SEOUL — As spring settles over the capital, Seoul’s art scene is entering one of its most dynamic periods in recent years. What might once have been a routine seasonal turnover has instead become a convergence point—where global heavyweights, experimental practices, and new institutional ambitions are reshaping how the city engages with contemporary art.
At the center of this momentum is the National Museum of Modern and Contemporary Art (MMCA), where Damien Hirst is drawing sustained attention with a major exhibition widely described as his most comprehensive presentation in Asia to date. The show spans more than three decades of work, from the iconic formaldehyde-preserved animals of his Natural History series to the color-saturated Spin Paintings and more recent large-scale canvases.
The exhibition’s curatorial arc underscores Hirst’s long-standing engagement with mortality, belief systems, and the aesthetics of science. For many visitors, the experience is less about viewing individual works and more about confronting a consistent philosophical inquiry: how contemporary society processes death in an age of spectacle and commodification. The scale of the exhibition—and the crowds it continues to draw—also reflects a broader shift in Seoul, where public institutions are increasingly embracing blockbuster programming as a way to engage wider audiences.

Across the city in Hannam-dong, the atmosphere changes dramatically at the Leeum Museum of Art, where Tino Sehgal presents a radically different proposition. Known for his “constructed situations,” Sehgal eliminates physical objects altogether, replacing them with live, choreographed interactions between performers and visitors. There are no photographs, no recordings, and no material residue. The work exists only in real time, challenging the conventions of ownership, documentation, and even memory. In contrast to the material density of Hirst’s installations, Sehgal’s practice foregrounds absence—yet demands an equally intense form of engagement.
Meanwhile, Seoul’s cultural geography itself is expanding. In the northern district of Dobong-gu, the newly opened Seoul Museum of Photography (SeMP) marks the city’s first institution dedicated exclusively to photography, signaling a growing recognition of the medium’s role in contemporary discourse.

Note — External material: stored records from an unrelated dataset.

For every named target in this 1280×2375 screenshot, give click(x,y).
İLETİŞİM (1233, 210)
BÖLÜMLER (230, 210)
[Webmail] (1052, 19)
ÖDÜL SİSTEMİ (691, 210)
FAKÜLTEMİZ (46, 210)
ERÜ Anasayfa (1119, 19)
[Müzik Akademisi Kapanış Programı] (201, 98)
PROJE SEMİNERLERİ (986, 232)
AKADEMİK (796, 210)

To the southwest, the West Seoul Museum of Art has launched its inaugural exhibition, positioning itself as a platform for exploring the intersections between local narratives and global artistic currents. Together, these developments suggest a decentralization of Seoul’s art ecosystem, long concentrated in a handful of central districts.

For those navigating the city’s galleries today, March 29 carries particular significance. At MMCA Gwacheon, the exhibition “Infinite Metamorphosis” by Shin Sang-ho closes, bringing to an end a major survey of one of Korea’s leading ceramic artists and his decades-long exploration of material transformation. At the Seoul Museum of Art (SeMA), “Proximities,” an exhibition examining cross-cultural dialogue in contemporary practice, also concludes its run, alongside the public-facing “Seoul My Soul” pop-up at Seoul Plaza.
Taken together, these exhibitions outline a city in transition—one that is negotiating between spectacle and experimentation, permanence and ephemerality, global influence and local identity. Whether drawn by the monumental presence of Hirst or the intangible encounters of Sehgal, visitors are encountering more than isolated exhibitions. They are witnessing a moment in which Seoul is actively redefining what an art city can be.
And like all moments shaped by time, this one comes with an implicit condition: it will not last.